Quelque 70 % des émissions des transports sont le fait des moteurs à essence, contre 30 % pour le diesel.
«La mode des véhicules utilitaires sport (VUS) et des camionnettes en particulier a eu un impact sur les émissions du transport, précise le bilan. L'immatriculation des camions légers a augmenté deux fois plus vite que l'immatriculation des automobiles. Si la moitié des conducteurs de camions légers, en particulier les VUS, sur l'île de Montréal se convertissaient à une voiture classique moins énergivore (10 litres / 100 km au lieu de 14 litres / 100 km), les émissions du transport routier diminueraient de près de 3 %. [...] Il ne suffit pas que ces véhicules économiques soient offerts sur le marché. Il faut que l'utilisation des véhicules plus polluants soit défavorisée. Autrement dit, il faut internaliser les coûts d'utilisation des véhicules polluants» qui consomment beaucoup et qui constituent les pires sources d'émissions acides, toxiques et à la base du smog urbain et de ses graves effets sur la santé publique.

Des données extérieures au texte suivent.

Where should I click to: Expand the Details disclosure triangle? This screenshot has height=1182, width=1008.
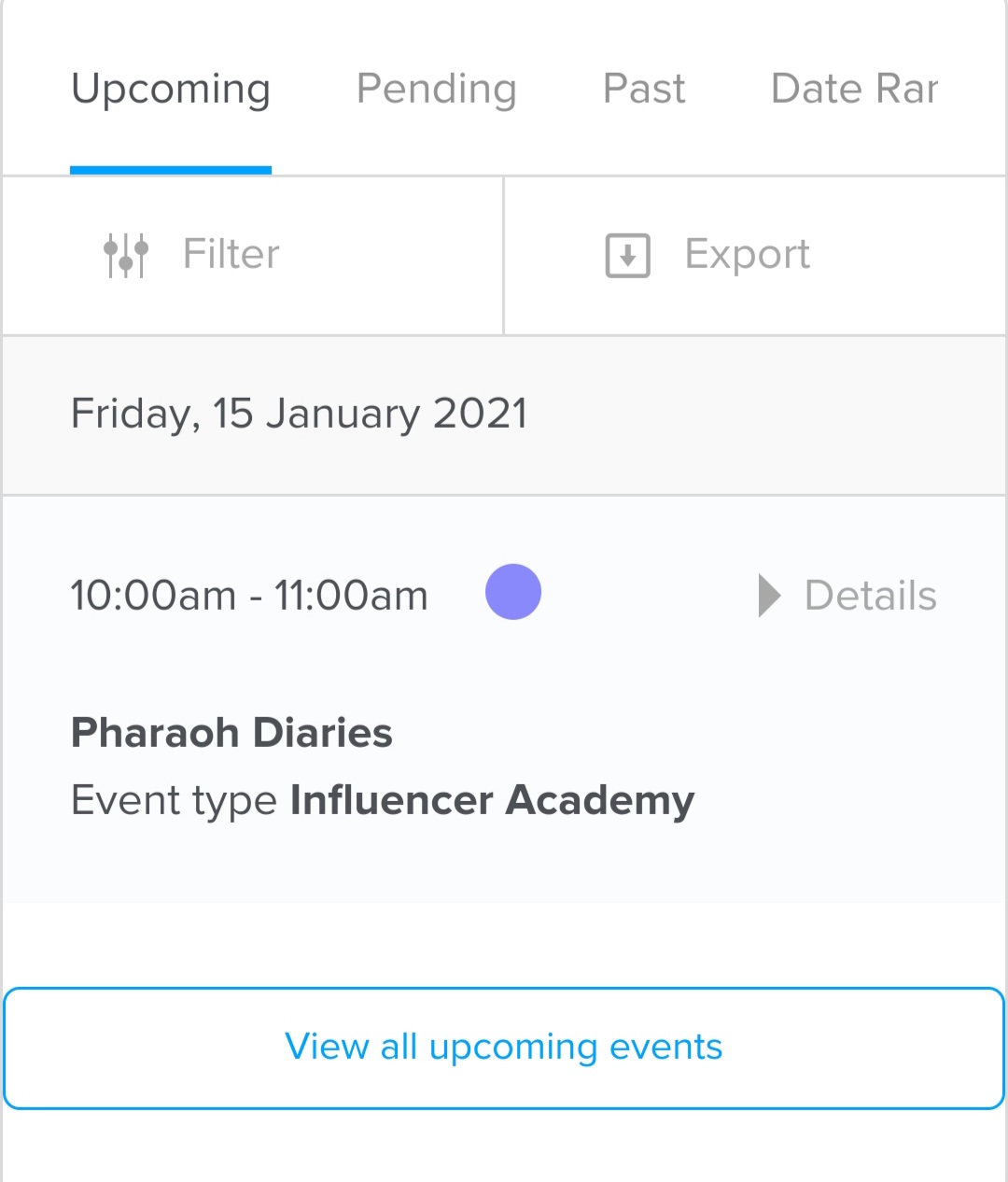click(769, 596)
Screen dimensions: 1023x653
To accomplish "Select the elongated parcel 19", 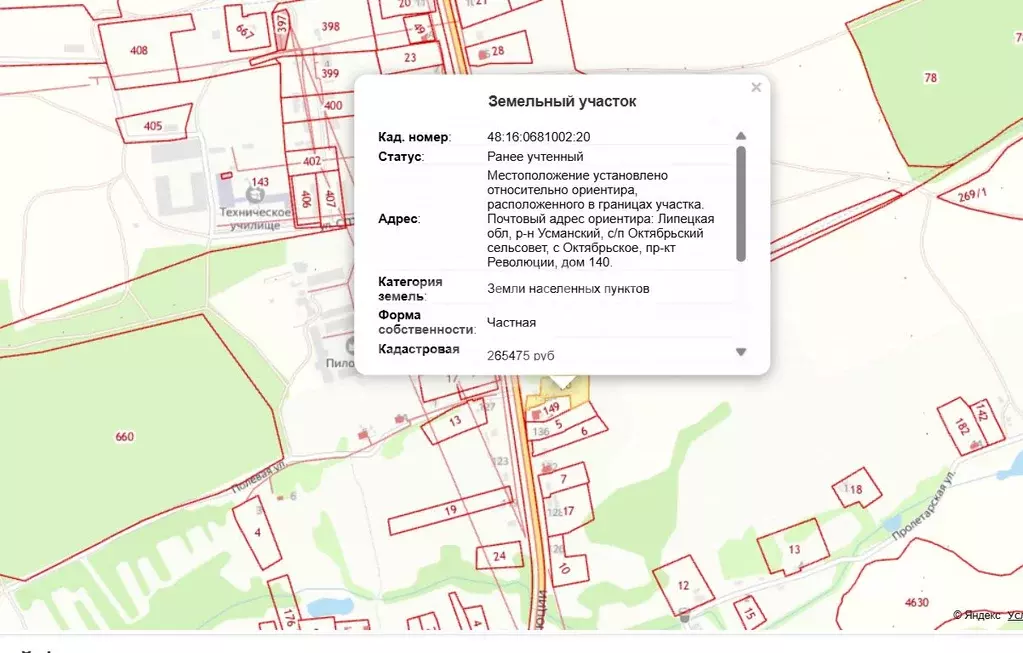I will (450, 510).
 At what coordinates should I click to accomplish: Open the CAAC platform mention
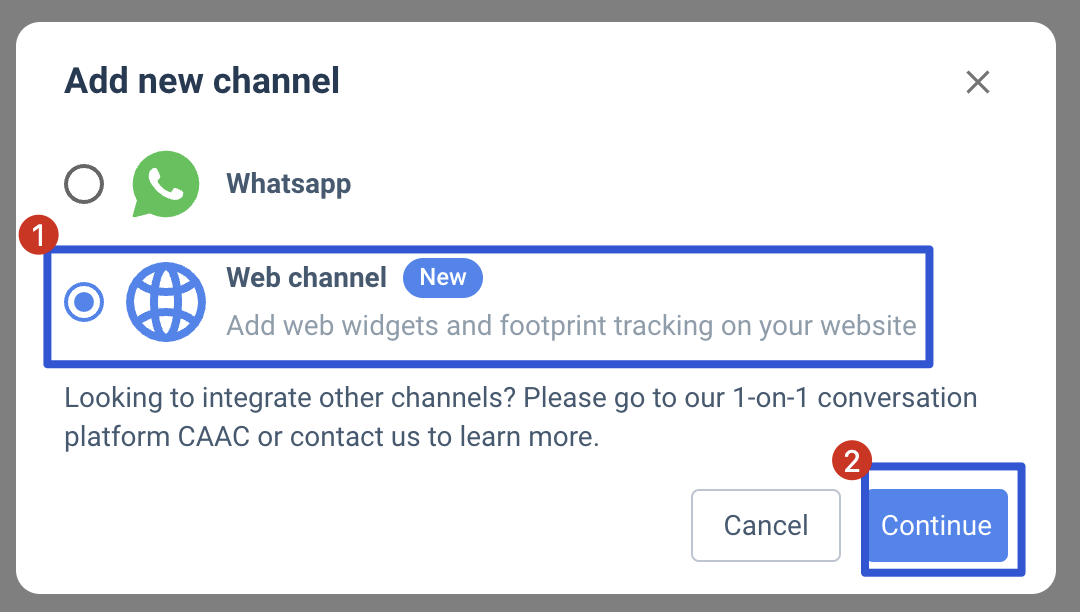tap(214, 436)
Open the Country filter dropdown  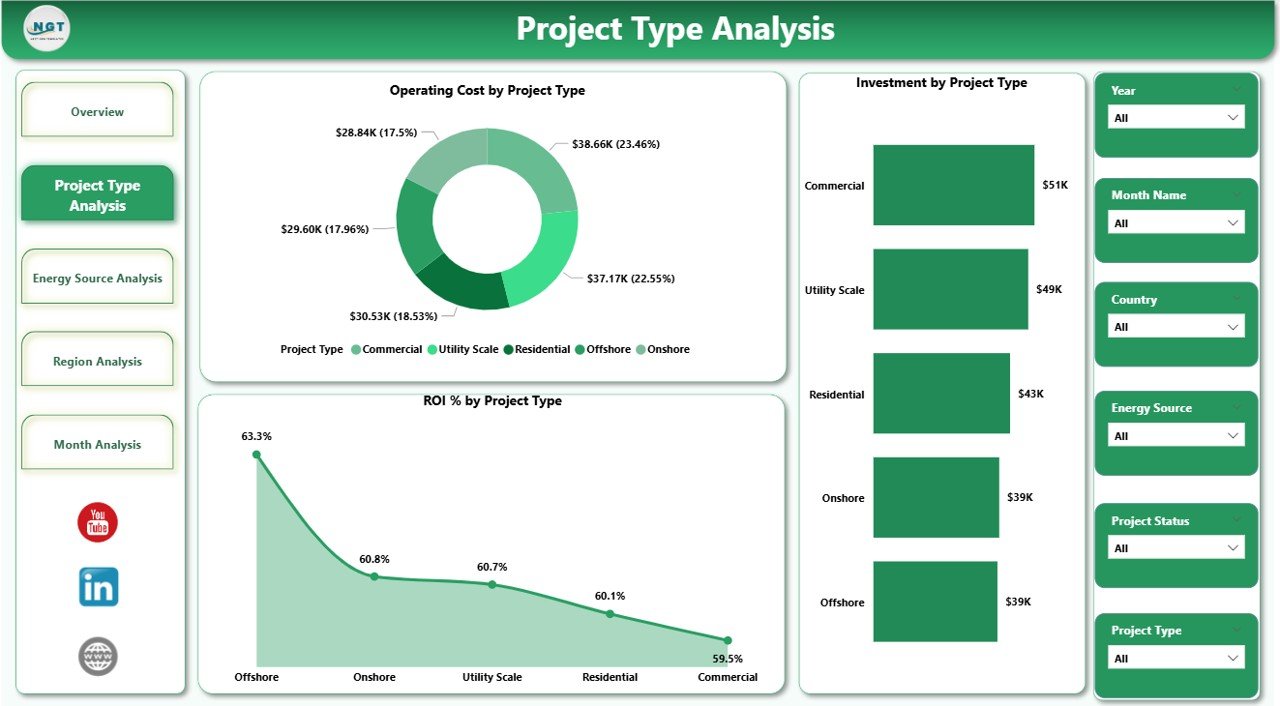tap(1235, 326)
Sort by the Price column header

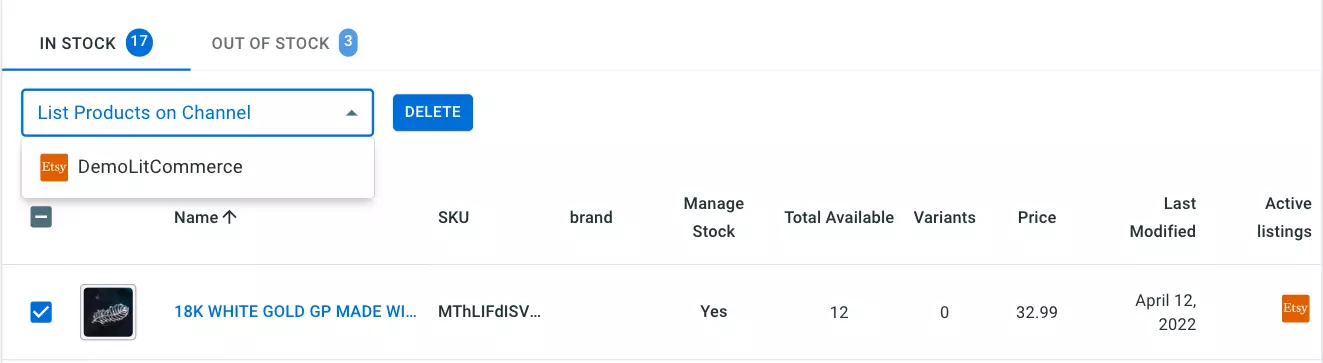coord(1037,217)

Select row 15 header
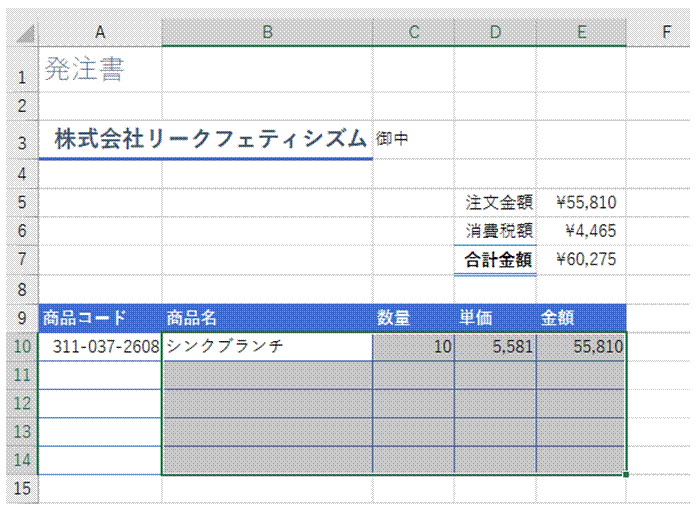tap(22, 488)
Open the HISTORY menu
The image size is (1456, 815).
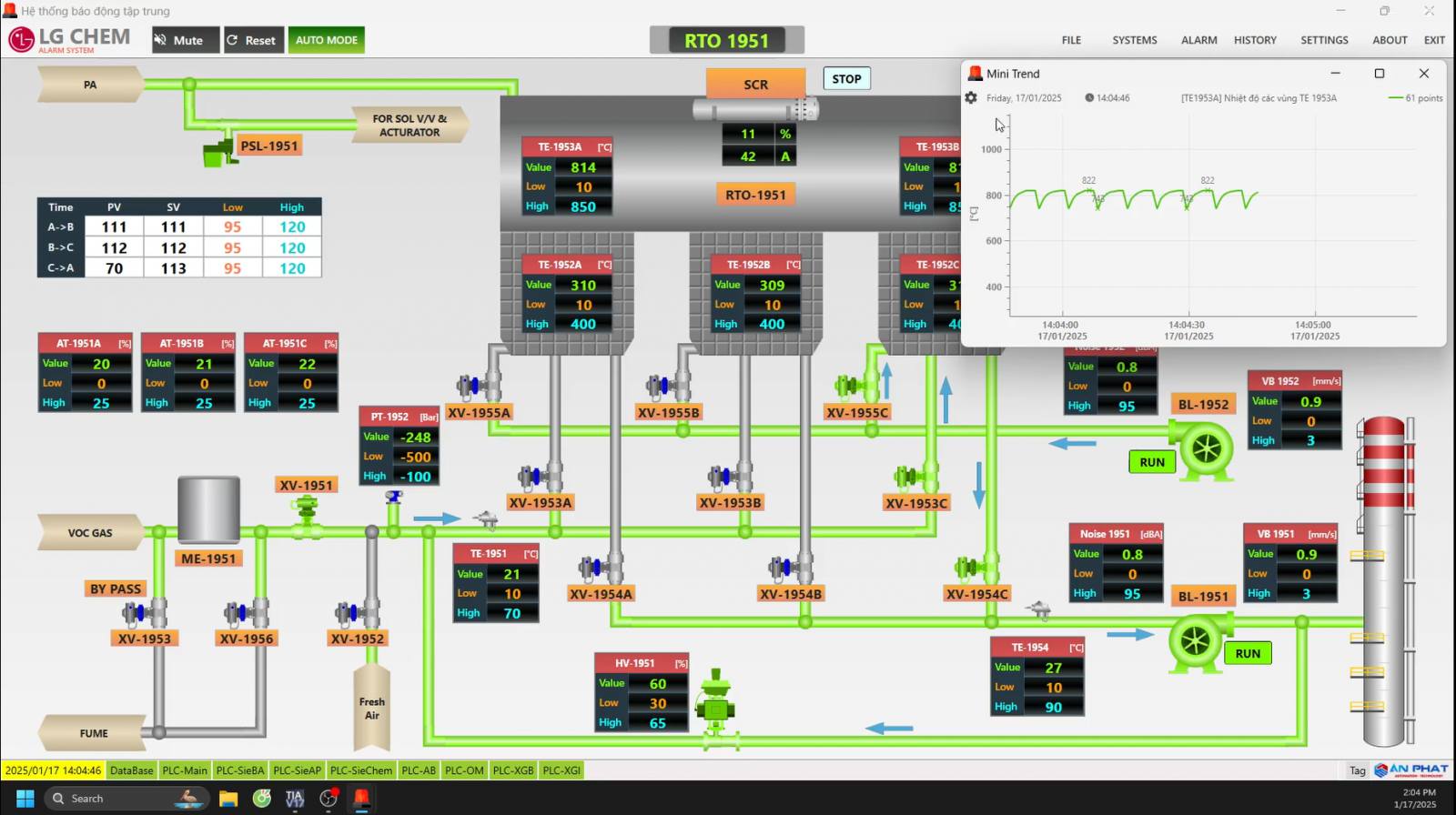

Le bilan des GES émis par le parc immobilier (20 % du grand total) ne comptabilise pas les émissions du chauffage au bois (2 %), conformément aux règles de Kyoto, parce qu'il s'agit d'une énergie renouvelable. Les commerces et les institutions accaparent ici la part du lion avec 55 % des rejets des bâtiments de l'île. Pour sa part, le chauffage résidentiel produit 42 % des émissions.
Ce rapport, qui invite en conclusion la collectivité montréalaise à comparer sa performance à la capacité de la planète plutôt qu'aux pires pays émetteurs, estime que Montréal gagnerait énormément à réduire les émissions de son parc roulant, qui compte notamment 1,8 million de voitures, ainsi que celles des quelques millions de visiteurs roulants en provenance des banlieues chaque jour. Toute réduction du côté des GES se traduirait par une réduction, plus bénéfique pour la santé publique, du monoxyde de carbone, des oxydes d'azote ou de soufre, des particules cancérigènes, etc., conclut le rapport.